Ok, I have a fix, but @nh13 is offline and I'd like him to review before I merge. The short version is it's nothing to do with the BAM, and is a bug in some unrelated code. We, as part of 0.2.0, have transitioned to writing all our usage and argument documentation in MarkDown, and now have a system to parse and emit website documentation, and also to parse and emit the plain text that comes out when we need to print usage to the console. The problem was is a bug in the conversion to plain text that couldn't handle word-wrapping correctly when a single word was longer than the maximum line length (oops!). When that happened it just kept adding more and more blank lines until it ran out of memory.

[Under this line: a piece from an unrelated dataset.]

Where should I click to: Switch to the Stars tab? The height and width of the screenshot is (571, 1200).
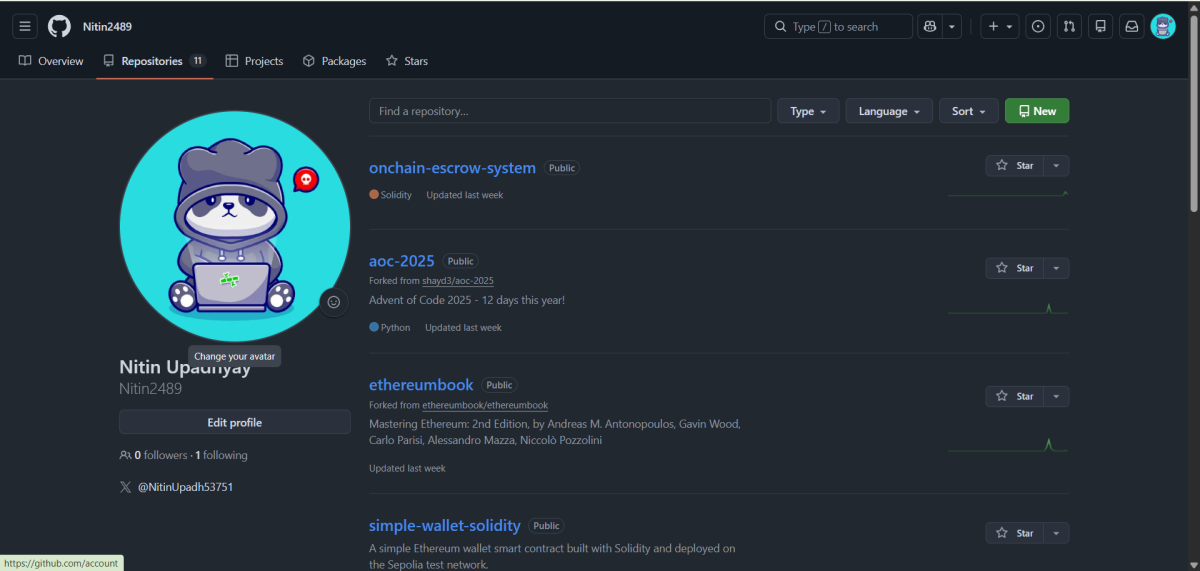(x=407, y=61)
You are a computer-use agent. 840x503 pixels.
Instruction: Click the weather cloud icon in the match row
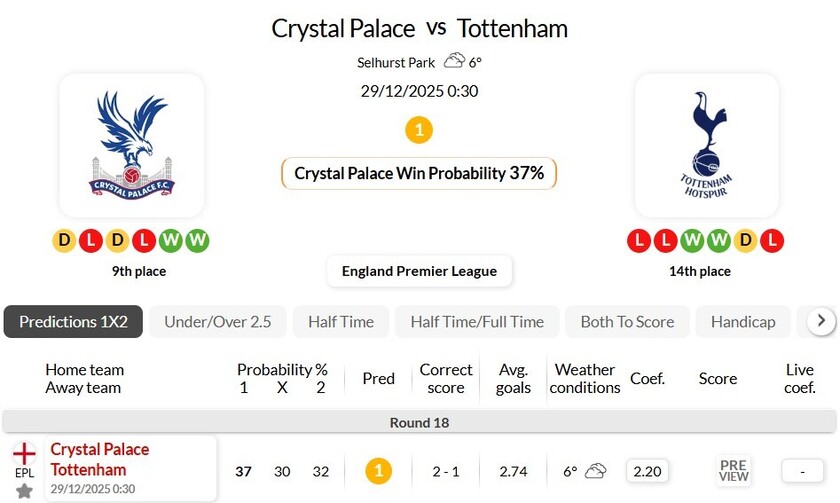(596, 470)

The other part to this is that, also in 0.2.0, we've introduced global options to fgbio. I don't know if you noticed but you can now write things like:
fgbio --tmp-dir=/tmp --compression=0 --async-io GroupReadsByUmi -i my.bam -o out.bam
And the default value for --tmp-dir
is the system property java.io.tmpdir
. So if you set that to something really long, and cause the usage to be printed, it triggered this bug.
I'm not sure why, but I think there must have been something in your command line(s) that was not quite right, causing it to try and print the usage.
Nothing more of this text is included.